"Drunken" trees listing wildly, cracked highways and sinkholes—all are visible signs of thawing Arctic permafrost. When this frozen soil warms, it releases carbon dioxide, methane and other greenhouse gases as microbes start to thrive on the organic material it contains—a potentially potent source of uncontrollable climate change.

Now new research published in Nature Geoscience shows that such frozen Arctic soil holds nearly twice as much of the organic material that gives rise to planet-warming greenhouse gases as previously estimated.

"When the air temperature rises two to three degrees, the Arctic tundra would switch from a carbon sink to a carbon source," says soil scientist Chien-Lu Ping of the University of Alaska Fairbanks. "The greater the carbon stores, the greater the impact it causes," including even faster warming in the already changing Arctic.

Previous estimates of the amount of carbon stored in Arctic soil had relied on samples taken outside of the region or those from only the topmost layer—accessible by shovel. As a result, these surveys failed to account for organic material deeper down.

So Ping and his colleagues used portable jackhammers to chisel their way three feet (a meter) or more into a variety of landscapes in the Alaskan Arctic, 117 sites in all. Excavating these soil pits, the scientists found that permafrost areas were quickly storing plants and other organic material deep beneath the surface, as much as 10 feet (three meters) in some cases.

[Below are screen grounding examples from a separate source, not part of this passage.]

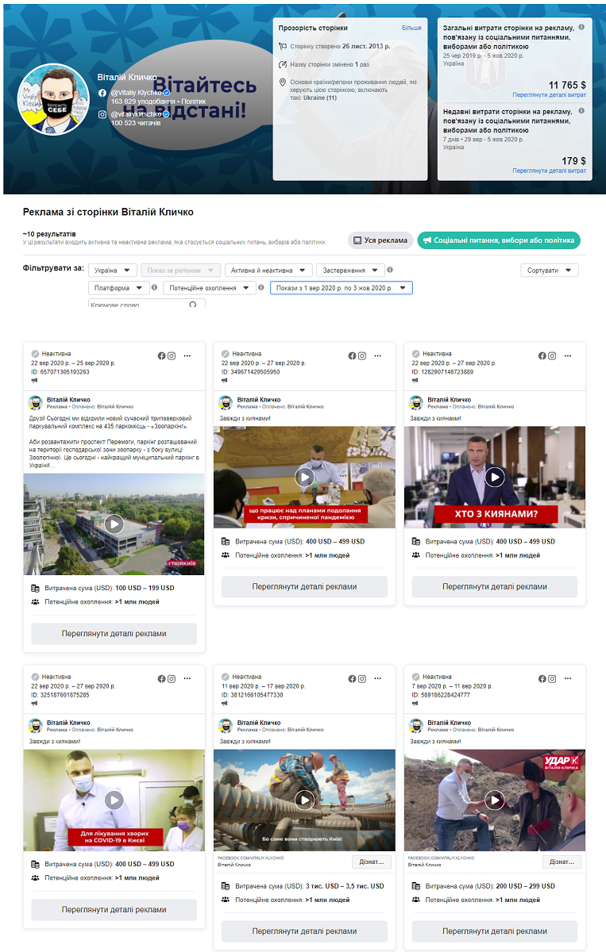Viewport: 606px width, 952px height.
Task: Open the Сортувати sort dropdown
Action: click(x=550, y=271)
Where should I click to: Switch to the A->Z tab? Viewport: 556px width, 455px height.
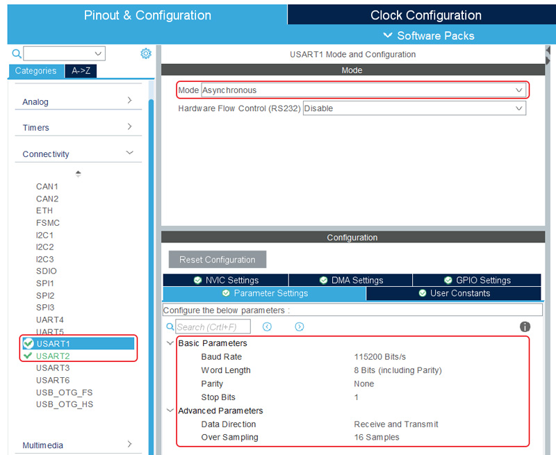click(x=80, y=71)
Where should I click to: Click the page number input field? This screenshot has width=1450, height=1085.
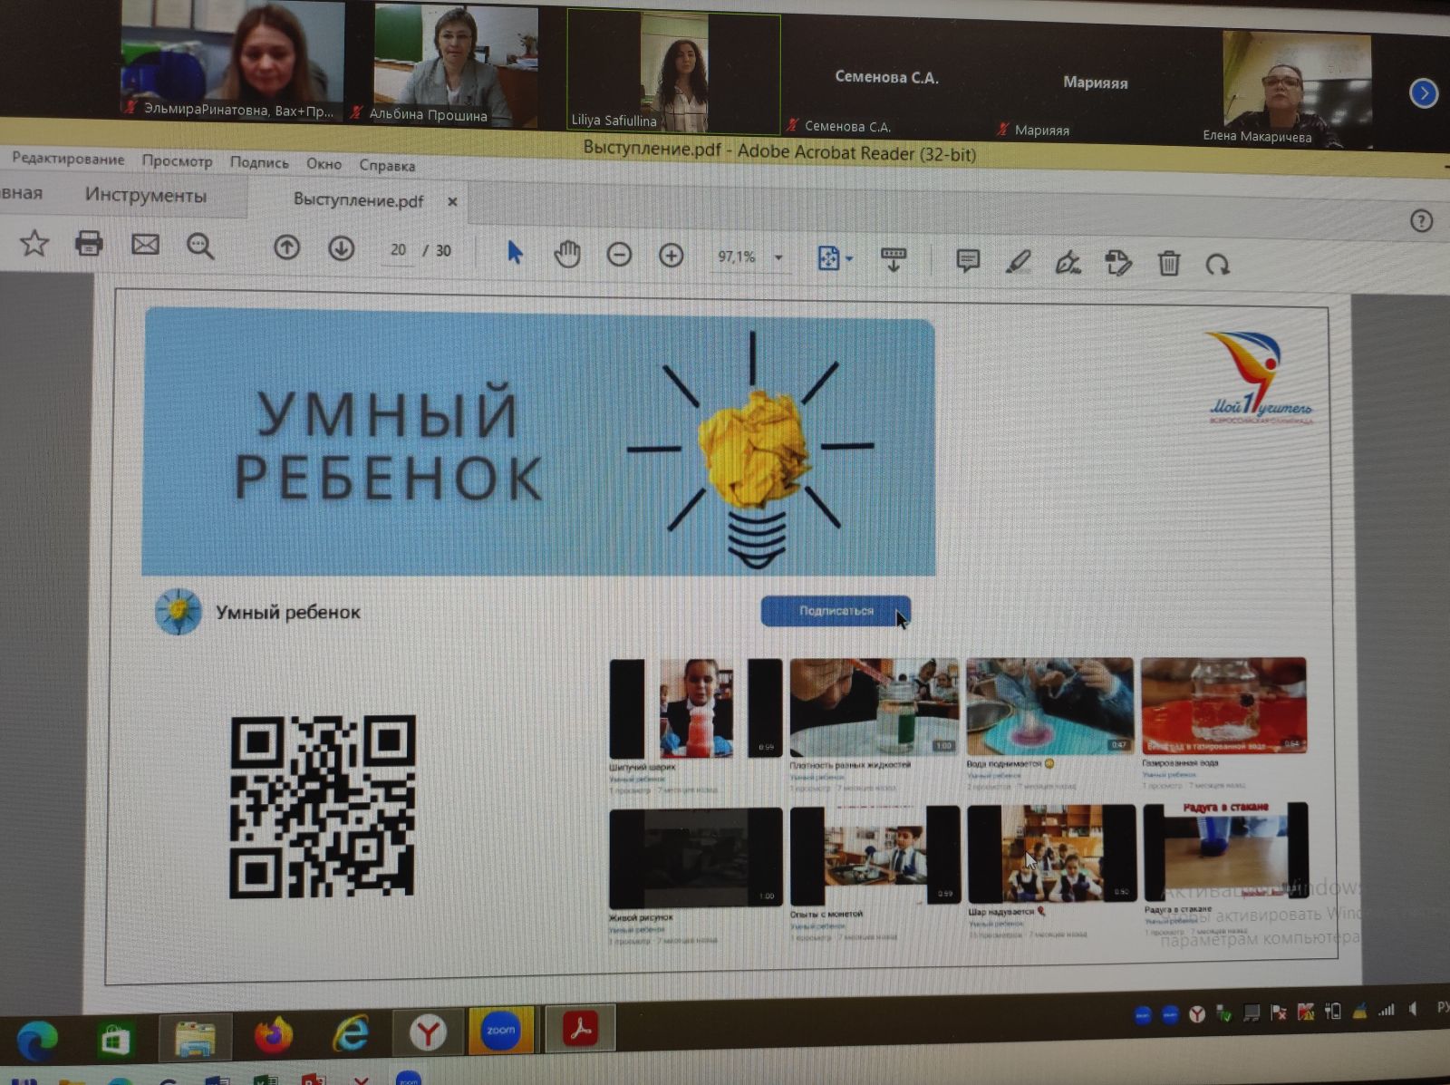coord(398,250)
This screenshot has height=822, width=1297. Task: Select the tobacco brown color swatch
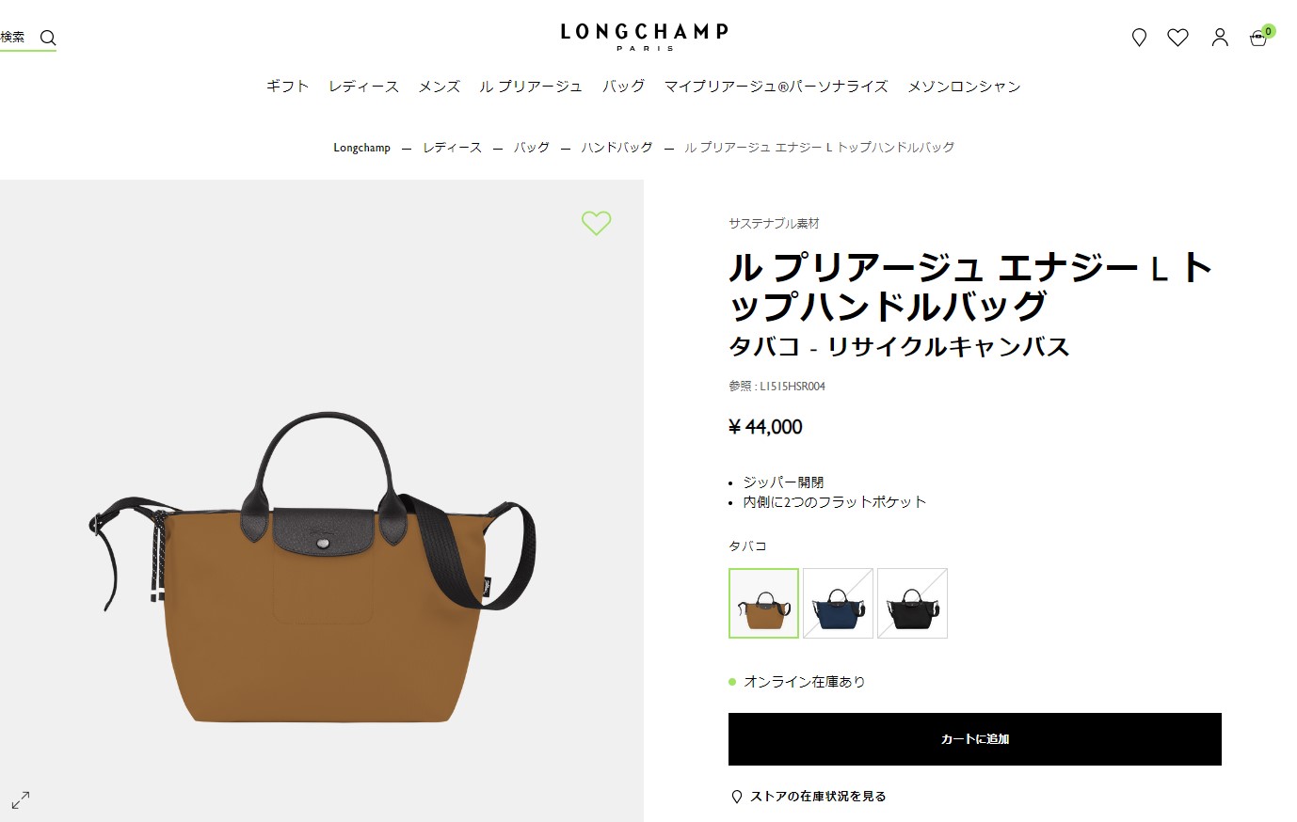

The key is the thawing and freezing of the surface layer as well as some of the unique soil formations of the Arctic region, according to Ping. "Frost boils"—deep soil that roils to the surface like bubbles in a boiling pot—and ground cracks allow topsoil to slip below the surface and come into contact with the deep permafrost. This keeps the soil from decomposing—and thereby traps more than 98 petagrams (98 million billion grams) of carbon, or one sixth the total in the atmosphere, according to biogeochemist Christian Beer of the Max Planck Institute for Biogeochemistry in Jena, Germany.

Warming could release most of that carbon. "Warming will increase the decomposition rate of the soil organic matter and more carbon dioxide will be generated," Ping notes. And "warming will thaw the permafrost and release the sequestered carbon," which will also decompose faster in the warmer temperatures.

It remains unclear how much of an impact such thawing permafrost will ultimately have and the sites sampled were solely in North America—leaving the vast tundra of northern Europe and Siberia to be an educated guess. But it is clear that adding even a fraction of the carbon dioxide or methane stored in Arctic soil to the atmosphere would have a "significant impact on Earth's climate," Beer says.